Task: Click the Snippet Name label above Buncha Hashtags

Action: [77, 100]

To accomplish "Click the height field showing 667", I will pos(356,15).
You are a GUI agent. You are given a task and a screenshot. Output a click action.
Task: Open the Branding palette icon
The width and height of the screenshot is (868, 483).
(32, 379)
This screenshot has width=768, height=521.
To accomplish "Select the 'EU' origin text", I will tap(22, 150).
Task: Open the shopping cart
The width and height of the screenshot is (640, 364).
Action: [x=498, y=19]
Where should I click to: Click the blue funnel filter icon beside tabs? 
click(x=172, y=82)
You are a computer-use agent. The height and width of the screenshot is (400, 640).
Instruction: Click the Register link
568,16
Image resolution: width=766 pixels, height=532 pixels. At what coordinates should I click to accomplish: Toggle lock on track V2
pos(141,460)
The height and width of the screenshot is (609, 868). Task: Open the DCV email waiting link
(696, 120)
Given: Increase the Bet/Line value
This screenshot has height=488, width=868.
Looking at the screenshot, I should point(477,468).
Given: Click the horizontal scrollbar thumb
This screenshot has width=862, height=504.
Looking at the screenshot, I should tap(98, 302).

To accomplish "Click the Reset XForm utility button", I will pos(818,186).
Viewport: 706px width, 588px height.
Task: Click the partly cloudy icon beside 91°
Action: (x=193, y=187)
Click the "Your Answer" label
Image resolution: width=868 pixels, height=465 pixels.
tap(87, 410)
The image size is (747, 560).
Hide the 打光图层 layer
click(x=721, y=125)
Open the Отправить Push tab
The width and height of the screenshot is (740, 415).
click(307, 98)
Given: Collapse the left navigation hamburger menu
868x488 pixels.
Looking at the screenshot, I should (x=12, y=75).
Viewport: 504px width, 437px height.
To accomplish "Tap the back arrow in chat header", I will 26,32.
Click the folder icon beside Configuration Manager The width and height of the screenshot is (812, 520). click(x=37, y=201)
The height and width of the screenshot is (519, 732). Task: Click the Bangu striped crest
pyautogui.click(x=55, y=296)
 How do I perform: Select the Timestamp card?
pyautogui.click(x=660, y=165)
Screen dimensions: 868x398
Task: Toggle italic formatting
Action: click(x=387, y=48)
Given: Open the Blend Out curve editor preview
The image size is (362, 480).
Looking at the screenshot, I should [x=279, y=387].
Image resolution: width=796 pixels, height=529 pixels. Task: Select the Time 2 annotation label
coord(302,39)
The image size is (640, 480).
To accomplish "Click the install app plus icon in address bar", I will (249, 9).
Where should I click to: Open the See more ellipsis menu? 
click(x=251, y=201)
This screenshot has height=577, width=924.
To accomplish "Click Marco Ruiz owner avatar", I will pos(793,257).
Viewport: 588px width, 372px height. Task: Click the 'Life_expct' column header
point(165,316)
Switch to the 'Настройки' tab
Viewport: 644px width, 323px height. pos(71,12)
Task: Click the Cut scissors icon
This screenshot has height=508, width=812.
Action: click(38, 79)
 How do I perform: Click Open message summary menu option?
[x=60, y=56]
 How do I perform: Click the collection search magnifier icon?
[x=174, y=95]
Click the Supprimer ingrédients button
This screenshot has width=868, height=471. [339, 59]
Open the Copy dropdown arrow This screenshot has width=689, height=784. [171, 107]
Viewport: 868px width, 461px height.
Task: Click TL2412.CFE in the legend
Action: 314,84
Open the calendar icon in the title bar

> [INSTRUCTIONS TO FOLLOW]: All lines from the one that contains "Open the Copy" to the end of the records above are to be copied exactly; leave out the rest.

> [OUTPUT FOR THIS EXERCISE]:
Open the Copy dropdown arrow This screenshot has width=689, height=784. [171, 107]
Viewport: 868px width, 461px height.
Task: Click TL2412.CFE in the legend
Action: 314,84
Open the calendar icon in the title bar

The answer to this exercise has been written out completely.